Beatnik gives users unprecedented control over the playback itself. Users can not only control volume, they can change the tempo, pitch and even the instruments used to play musical sequences. A Java applet that watches the number and speed of user clicks could use that information to create a customized soundtrack. A user who hopped around a site quickly, would hear an uptempo version of the site’s theme music while a more leisurely surfer would get a soundtrack to reflect that.

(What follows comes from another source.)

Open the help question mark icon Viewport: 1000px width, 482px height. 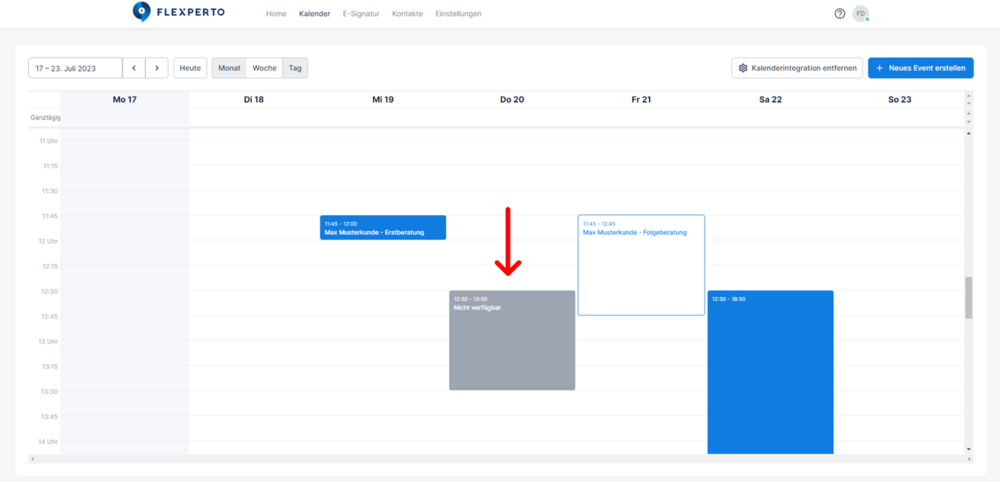tap(840, 14)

Sseyo is promoting the use of what they call “generative music” with its Koan plug-in for Windows. The Koan plug-in reads a very small file, sometimes as small as 1K, that acts as a “seed” that creates an ever-evolving piece of music. The “seed” file specifies things like feel, tempo, key, basic melodies and instruments used. The plug-in takes it from there and “improvises” a new composition each time. This eliminates the use of repetitious “loops” that can quickly become annoying. Because of the small files used, this technology offers an incredibly fast download time.
Microsoft has an ActiveX control for Win32 and IE called Interactive Music Control that has similarities to both Beatnik and Koan. As with Beatnik, sound events contained in a single file can be scripted and dowloadable sounds are supported. As with Koan, ever-changing compositions are generated on the fly based on very simple initial parameter settings. Interactive Music Control can also combine elements of both plug-ins, so that a user’s interaction shapes the qualities of the music.
Sound is still a rarity on the Internet, often used for its novelty value. As technology progresses and ideas catch up with PCs’ new abilities, the power of one of our most important senses is likely to play a growing role. The role that sound already plays in computer games may be an indicator of the future — imagine Quake silent. The challenge to software developers today is to bring that quality of sound design to productivity and communications software.